-- Start of PROVIDED DATA --

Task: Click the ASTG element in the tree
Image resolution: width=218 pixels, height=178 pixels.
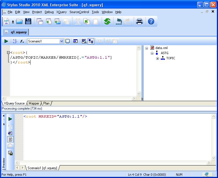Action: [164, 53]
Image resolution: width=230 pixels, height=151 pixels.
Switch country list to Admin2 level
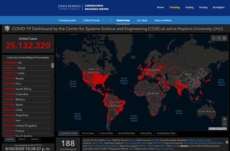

-- End of PROVIDED DATA --
-- Start of PROVIDED DATA --

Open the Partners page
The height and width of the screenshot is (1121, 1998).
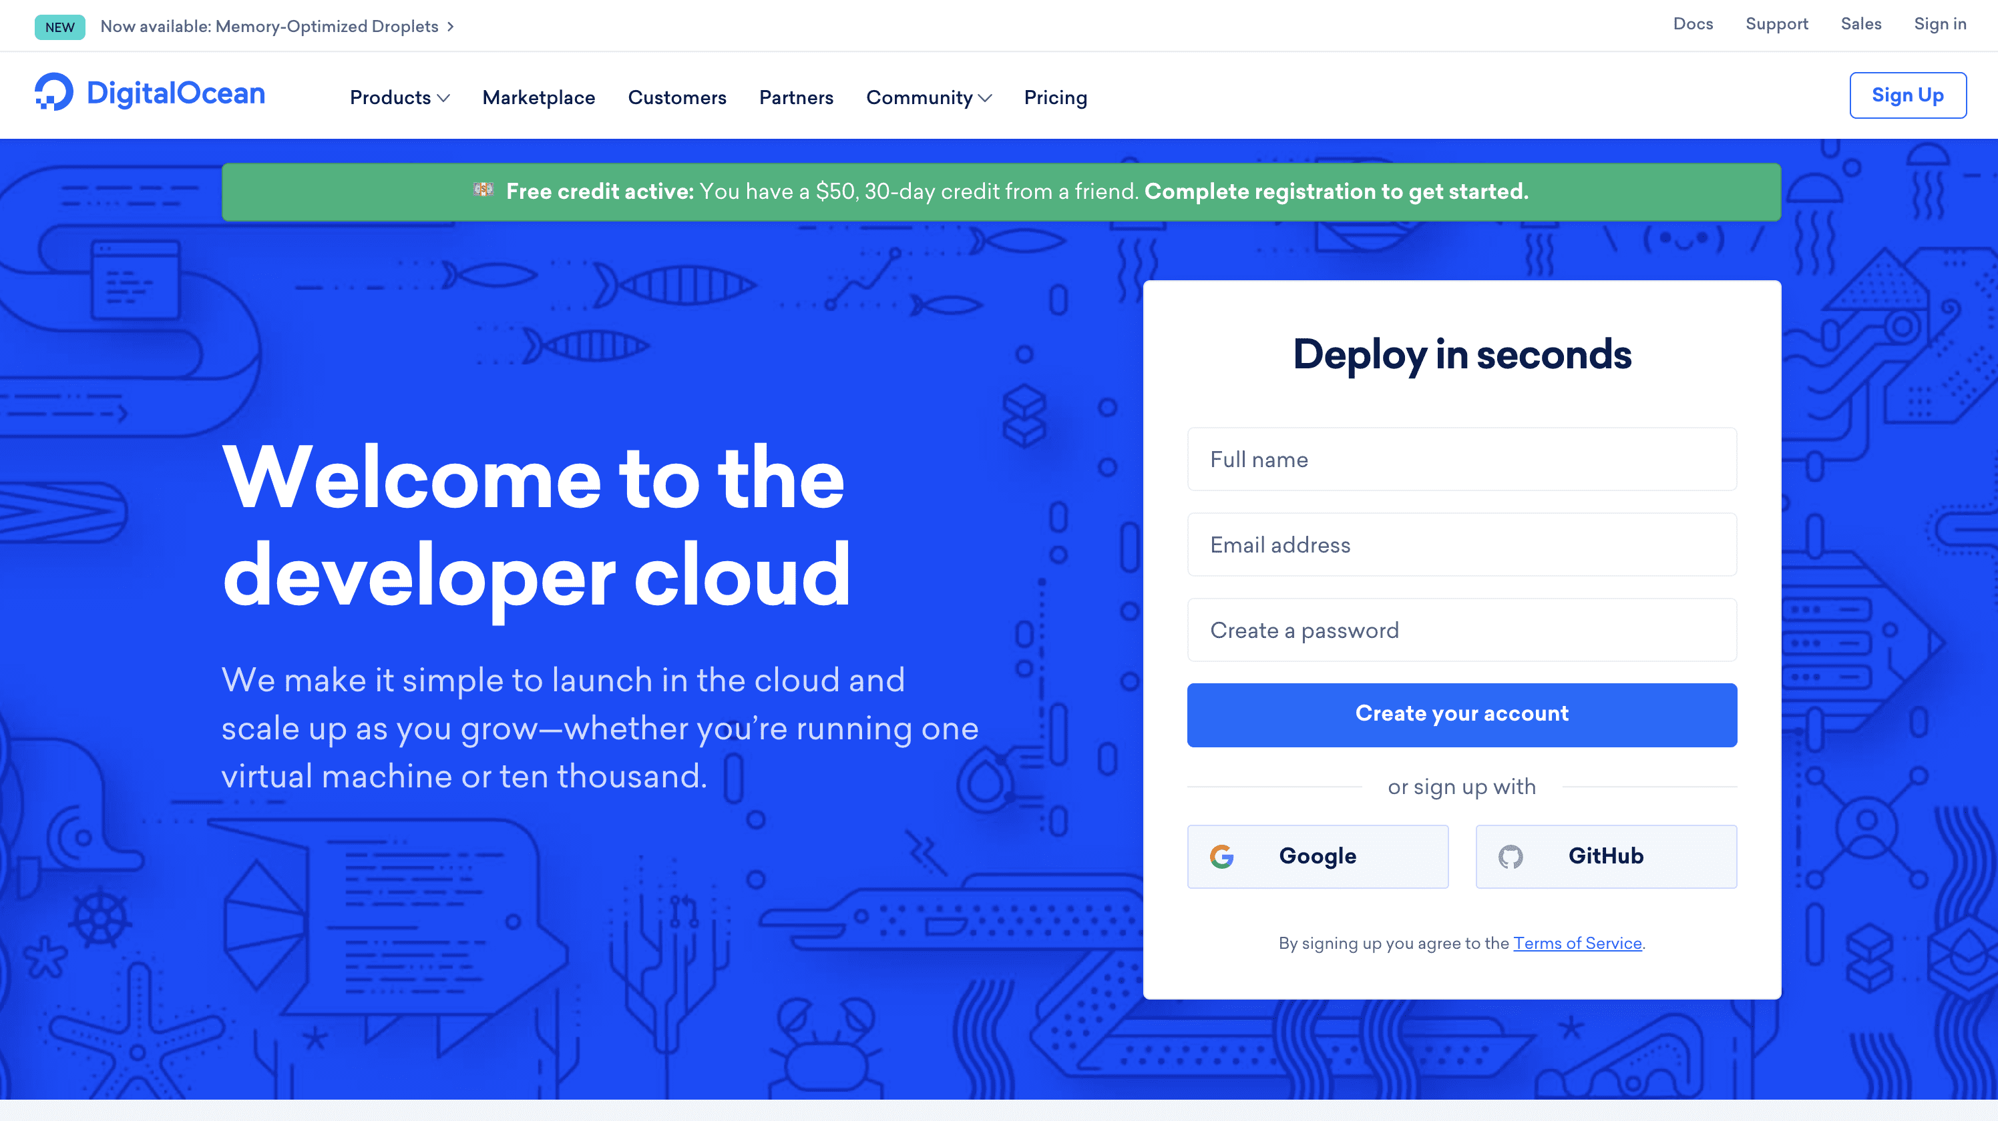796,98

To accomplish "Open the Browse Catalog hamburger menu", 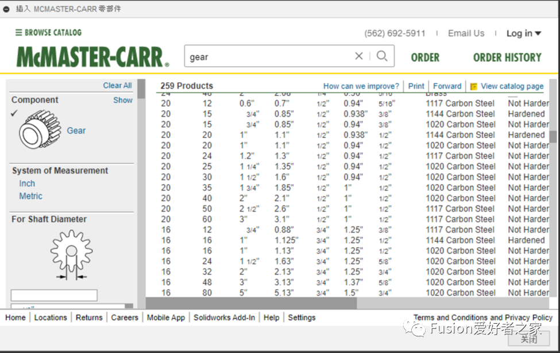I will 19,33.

-- End of PROVIDED DATA --
-- Start of PROVIDED DATA --

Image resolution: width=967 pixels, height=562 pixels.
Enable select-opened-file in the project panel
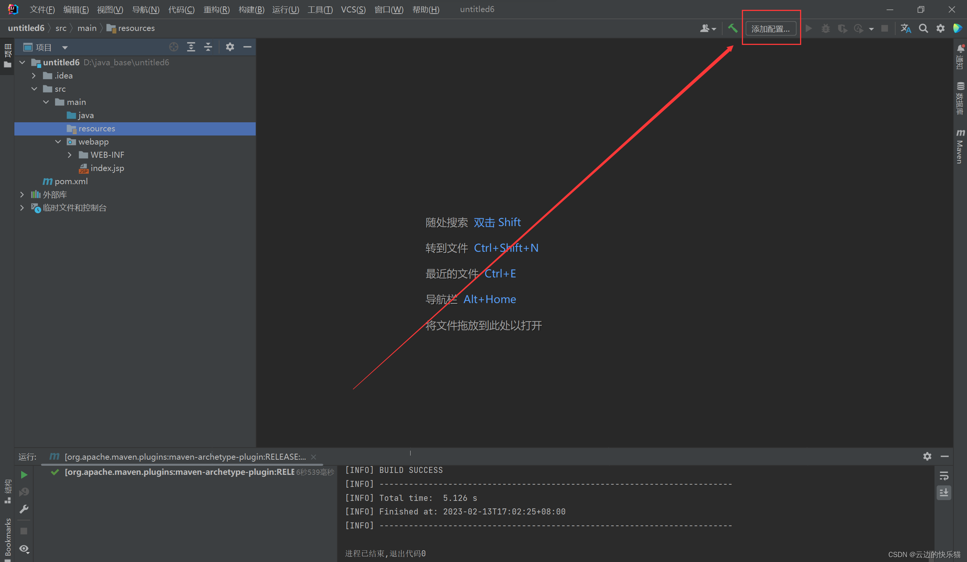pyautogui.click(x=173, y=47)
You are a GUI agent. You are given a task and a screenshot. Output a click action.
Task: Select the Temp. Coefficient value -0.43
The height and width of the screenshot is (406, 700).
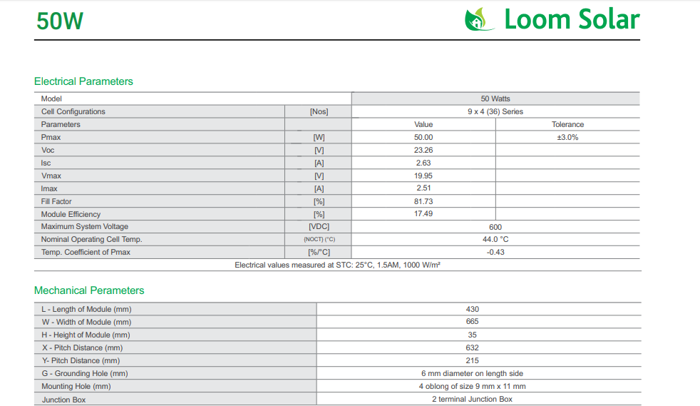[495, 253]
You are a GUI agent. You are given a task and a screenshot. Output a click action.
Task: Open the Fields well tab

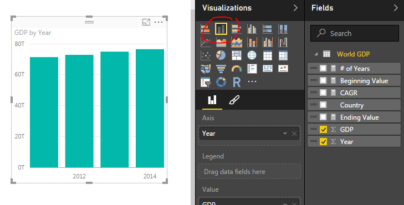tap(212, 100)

-- End of PROVIDED DATA --

DIRECTIONS =
Format the lines of the listing as a numbered list, starting at the line containing "Image resolution: width=230" and ending at the line containing "Switch country list to Admin2 level". Leave out any blank lines.

WRITTEN RESPONSE =
1. Image resolution: width=230 pixels, height=151 pixels.
2. Switch country list to Admin2 level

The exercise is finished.